Artist Profile: Brooke Hine

Brooke Hine, a ceramic sculptor and installation artist living in Philadelphia, holds a B.F.A. from Siena Heights University and an M.F.A from Virginia Commonwealth University. After graduating from VCU she moved to Philly to continue her ceramic career.  

Why did you move you Philly?

I thought about moving to New York City after graduate school where most of my colleagues moved to start their careers. When I visited Philadelphia in 2003 I noticed that the city had a close network of artists, making it a strong community for ceramicists.  I didn’t know artists in Philly, but once I moved here I started working in a studio building called 915Art. The building, located on Percy Street, is connected to the old Pennsylvania Railroad tracks off of Spring Garden Street. It has 80-100 artists and has been studios for more than 30 years. This allowed me to network with artists in Philly and to find beneficial information about strong centered artist organizations.

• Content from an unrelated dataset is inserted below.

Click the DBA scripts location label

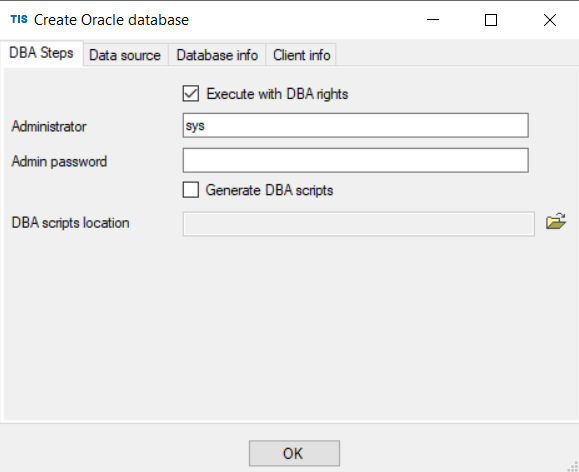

Have you found Philly to be a nurturing place as an artist?

The door literally opened for me when I became involved with Philadelphia Open Studio Tours (POST). This event has made it possible for the public to visit my studio for the past three years. Because of this experience I started to build a connection with the Center for Emerging Visual Artists. CFEVA has been a major supporter, giving me opportunities to meet artists, curators, and gallery representatives. I’m completely satisfied with my move to Philadelphia; I’ve met amazing people who are willing to connect artists with opportunities and I want to do the same for others.

Profile of Brooke Hine

Your work tends to strip natural objects and processes down to their most basic form and expression, evoking a new perspective on the object’s inherent spiritual nature. Have you purposefully developed this style or has it been a natural progression emerging from your psyche? In what direction do you see your working going in the future?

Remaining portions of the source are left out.